California's Ban the Box Ordinance Creates a New Protected Class of Employment Applicants

Recently, the California Legislature enacted Government Code §12952.  This legislation follows a trend of history-making legislation aimed at reducing the barriers to employment for people with conviction histories and to decrease unemployment in communities with concentrated numbers of people with conviction histories. California’s initial application of this policy only applied to government agencies and in 2015, President Obama applied the rule to federal agencies. Nationwide, 29 states and over 150 cities and counties have adopted a similar “Ban the Box” law and over 300 private companies have signed the White house Fair Chance hiring pledge that was initiated by President Obama.

            Specifically, California Government Code §12952, the most far reaching piece of legislation thus far passed in California, makes it unlawful for any company doing business in California with five or more employees to inquire into or consider an applicant’s conviction history in advance of a conditional offer.

            Calif. Gov. Code §12952 also requires that a company who intends to deny an applicant a position of employment solely on the basis of that conviction history to make an individualized assessment of whether the applicants history has a direct and adverse relationship with the specific duties of the job; and, to give the applicant notice and the opportunity to respond before the employer makes a final decision.

            In making this “Ban the Box” law apply broadly to private employers, it is clear that the legislature intended to impose a duty on all companies, with limited exception, to give a fair chance to otherwise qualified and rehabilitated employees.  

            Under “Ban the Box” statutes, it may be perfectly reasonable for a company to disqualify an applicant who is newly released from prison where he/she served two years for financial fraud from a job as an accountant. There, the nature of the crime is similar to the interests that the company would seek to protect; and, two years may not be long enough of a history of rehabilitation. However, when a crime is in an applicant’s remote past and has no nexus to the job for which he/she applies, it becomes more difficult to justify denying that applicant the job.

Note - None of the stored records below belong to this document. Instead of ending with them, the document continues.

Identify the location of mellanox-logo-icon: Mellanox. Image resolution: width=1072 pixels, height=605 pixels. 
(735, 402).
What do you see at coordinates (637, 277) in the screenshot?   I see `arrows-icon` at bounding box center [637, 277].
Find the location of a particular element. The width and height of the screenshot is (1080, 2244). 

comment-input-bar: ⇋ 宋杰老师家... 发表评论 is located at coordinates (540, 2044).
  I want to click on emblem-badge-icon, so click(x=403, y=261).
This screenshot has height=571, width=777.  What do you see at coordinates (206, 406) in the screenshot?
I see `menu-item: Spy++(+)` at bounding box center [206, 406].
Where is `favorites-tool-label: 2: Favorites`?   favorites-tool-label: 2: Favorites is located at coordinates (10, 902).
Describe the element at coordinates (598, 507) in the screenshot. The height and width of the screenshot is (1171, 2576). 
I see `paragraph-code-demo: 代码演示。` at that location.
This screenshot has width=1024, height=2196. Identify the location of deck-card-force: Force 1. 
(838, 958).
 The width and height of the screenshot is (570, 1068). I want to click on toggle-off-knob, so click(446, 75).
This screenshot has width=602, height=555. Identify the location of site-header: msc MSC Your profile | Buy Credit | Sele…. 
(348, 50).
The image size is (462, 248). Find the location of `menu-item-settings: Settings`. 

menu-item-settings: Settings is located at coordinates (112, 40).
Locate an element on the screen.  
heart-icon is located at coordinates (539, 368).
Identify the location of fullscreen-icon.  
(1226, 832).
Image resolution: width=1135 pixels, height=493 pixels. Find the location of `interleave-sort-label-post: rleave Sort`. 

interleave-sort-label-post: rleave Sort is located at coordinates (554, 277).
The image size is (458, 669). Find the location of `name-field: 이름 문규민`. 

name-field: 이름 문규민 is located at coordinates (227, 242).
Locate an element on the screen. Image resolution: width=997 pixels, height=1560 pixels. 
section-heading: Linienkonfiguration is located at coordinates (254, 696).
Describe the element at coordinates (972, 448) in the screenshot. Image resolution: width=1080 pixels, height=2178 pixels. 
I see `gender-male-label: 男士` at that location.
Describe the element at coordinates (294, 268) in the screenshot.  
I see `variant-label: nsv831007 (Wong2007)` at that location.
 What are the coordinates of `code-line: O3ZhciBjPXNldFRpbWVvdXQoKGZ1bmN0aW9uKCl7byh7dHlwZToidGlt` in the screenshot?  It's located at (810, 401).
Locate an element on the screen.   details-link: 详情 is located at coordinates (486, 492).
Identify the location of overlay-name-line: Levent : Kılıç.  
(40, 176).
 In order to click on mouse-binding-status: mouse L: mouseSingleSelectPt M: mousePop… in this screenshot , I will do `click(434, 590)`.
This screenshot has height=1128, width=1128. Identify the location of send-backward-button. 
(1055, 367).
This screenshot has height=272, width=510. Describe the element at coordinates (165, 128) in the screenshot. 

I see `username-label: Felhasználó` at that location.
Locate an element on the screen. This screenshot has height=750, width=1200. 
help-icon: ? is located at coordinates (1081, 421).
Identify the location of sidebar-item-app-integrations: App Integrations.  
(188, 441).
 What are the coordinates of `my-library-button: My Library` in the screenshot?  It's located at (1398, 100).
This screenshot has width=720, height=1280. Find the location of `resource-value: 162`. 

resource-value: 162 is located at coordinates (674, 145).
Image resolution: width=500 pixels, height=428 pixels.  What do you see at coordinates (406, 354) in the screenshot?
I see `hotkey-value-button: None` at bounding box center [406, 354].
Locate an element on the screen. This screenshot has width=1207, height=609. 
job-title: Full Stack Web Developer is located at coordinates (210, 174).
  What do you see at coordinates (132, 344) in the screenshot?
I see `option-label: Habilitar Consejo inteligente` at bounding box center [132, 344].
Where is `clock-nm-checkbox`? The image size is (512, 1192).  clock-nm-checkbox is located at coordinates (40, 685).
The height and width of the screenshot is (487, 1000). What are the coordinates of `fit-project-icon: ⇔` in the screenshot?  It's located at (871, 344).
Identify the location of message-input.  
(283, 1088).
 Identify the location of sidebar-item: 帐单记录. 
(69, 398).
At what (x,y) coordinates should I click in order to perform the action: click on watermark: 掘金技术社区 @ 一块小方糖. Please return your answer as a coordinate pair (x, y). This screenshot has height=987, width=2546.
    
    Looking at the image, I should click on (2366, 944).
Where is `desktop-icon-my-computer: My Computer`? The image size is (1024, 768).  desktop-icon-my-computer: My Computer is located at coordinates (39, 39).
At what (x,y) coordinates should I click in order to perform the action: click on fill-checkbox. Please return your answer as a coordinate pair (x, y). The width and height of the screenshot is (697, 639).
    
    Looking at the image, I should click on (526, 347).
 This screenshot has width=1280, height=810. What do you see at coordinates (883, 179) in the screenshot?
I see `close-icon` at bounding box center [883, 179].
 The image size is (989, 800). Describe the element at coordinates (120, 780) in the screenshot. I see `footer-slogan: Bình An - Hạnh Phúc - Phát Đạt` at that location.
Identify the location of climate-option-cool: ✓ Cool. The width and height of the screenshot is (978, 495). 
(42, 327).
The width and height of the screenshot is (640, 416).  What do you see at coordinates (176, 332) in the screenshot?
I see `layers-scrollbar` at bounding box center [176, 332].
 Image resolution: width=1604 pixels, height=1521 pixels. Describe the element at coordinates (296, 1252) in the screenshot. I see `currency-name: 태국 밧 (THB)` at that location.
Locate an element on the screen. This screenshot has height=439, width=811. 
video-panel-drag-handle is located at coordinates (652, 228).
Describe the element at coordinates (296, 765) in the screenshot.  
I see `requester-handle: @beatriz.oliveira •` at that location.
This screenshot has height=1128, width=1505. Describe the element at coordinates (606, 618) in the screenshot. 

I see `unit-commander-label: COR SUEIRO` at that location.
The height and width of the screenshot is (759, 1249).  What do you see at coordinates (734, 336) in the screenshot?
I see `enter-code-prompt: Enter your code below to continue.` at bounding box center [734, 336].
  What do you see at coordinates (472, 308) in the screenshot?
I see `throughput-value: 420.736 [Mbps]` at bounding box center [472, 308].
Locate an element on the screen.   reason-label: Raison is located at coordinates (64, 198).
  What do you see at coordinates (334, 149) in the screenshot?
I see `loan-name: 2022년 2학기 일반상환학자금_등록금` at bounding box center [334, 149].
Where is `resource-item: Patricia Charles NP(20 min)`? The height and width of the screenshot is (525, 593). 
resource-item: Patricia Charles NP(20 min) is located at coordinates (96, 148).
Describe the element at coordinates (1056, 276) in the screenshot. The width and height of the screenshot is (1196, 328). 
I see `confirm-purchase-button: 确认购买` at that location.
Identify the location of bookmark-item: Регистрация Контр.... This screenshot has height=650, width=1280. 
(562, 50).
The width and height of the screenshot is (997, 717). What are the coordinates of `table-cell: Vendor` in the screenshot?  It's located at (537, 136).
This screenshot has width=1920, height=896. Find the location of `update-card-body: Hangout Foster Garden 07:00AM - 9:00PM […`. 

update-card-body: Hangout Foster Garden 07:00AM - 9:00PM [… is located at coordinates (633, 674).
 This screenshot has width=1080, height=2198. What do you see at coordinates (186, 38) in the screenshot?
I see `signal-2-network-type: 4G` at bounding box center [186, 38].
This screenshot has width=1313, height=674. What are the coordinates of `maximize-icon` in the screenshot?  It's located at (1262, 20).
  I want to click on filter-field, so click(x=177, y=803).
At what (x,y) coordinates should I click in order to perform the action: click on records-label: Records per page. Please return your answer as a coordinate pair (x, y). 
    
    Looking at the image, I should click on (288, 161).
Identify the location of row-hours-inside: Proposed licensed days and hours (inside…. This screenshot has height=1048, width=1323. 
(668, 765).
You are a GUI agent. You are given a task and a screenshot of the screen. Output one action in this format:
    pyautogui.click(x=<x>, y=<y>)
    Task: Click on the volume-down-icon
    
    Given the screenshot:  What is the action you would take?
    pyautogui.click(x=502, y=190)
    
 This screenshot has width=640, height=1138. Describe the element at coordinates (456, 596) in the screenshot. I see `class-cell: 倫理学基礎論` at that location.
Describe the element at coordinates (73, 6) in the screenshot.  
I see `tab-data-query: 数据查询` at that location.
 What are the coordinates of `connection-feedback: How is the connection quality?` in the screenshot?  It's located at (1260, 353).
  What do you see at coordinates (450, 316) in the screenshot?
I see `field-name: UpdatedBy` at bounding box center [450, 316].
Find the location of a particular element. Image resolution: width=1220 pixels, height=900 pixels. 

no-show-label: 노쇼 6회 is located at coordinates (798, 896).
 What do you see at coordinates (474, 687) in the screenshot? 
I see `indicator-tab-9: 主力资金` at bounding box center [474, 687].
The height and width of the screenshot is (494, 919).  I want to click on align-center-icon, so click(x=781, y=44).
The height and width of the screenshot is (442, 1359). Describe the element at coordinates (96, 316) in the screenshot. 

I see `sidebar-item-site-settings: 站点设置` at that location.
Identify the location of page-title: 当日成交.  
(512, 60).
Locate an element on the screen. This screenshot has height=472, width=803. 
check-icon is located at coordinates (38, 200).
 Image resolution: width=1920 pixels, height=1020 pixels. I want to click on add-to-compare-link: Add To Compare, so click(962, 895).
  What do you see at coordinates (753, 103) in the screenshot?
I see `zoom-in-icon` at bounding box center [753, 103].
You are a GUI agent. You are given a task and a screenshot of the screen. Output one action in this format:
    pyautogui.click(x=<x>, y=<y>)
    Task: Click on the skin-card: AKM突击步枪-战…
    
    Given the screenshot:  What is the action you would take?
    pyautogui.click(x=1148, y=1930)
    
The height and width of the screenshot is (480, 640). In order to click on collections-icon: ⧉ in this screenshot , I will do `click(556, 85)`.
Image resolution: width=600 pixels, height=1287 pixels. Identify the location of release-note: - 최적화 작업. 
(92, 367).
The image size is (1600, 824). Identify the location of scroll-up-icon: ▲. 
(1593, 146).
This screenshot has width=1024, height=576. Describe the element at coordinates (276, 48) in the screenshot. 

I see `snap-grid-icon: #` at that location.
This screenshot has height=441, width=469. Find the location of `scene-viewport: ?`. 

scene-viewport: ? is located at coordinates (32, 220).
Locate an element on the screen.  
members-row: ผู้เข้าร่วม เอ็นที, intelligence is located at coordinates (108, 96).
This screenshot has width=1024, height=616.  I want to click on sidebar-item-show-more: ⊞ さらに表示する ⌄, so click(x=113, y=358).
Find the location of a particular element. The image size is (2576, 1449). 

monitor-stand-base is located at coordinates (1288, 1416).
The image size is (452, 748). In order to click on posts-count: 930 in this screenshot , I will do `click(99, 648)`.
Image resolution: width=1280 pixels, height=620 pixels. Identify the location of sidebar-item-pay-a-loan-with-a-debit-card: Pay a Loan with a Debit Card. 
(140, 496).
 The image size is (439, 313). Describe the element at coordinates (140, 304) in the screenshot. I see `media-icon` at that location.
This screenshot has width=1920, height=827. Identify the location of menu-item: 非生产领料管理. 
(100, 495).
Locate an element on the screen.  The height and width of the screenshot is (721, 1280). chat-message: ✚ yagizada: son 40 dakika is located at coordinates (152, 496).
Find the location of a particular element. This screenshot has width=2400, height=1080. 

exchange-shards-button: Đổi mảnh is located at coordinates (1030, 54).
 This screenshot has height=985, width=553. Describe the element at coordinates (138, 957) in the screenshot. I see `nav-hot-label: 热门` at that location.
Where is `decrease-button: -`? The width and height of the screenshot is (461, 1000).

As well, there may be occasions where an applicant is hired into the job, the employer later learns of the conviction and, on that basis, terminates the employee. Given the legislative intent of Gov. Code §12952, terminating an employee in this way would be contrary to public policy of the state of California and thus create liability for Wrongful Discharge. Indeed, California has made it clear that employers may not discriminate against the class of people who have criminal backgrounds when employers are making employment decisions.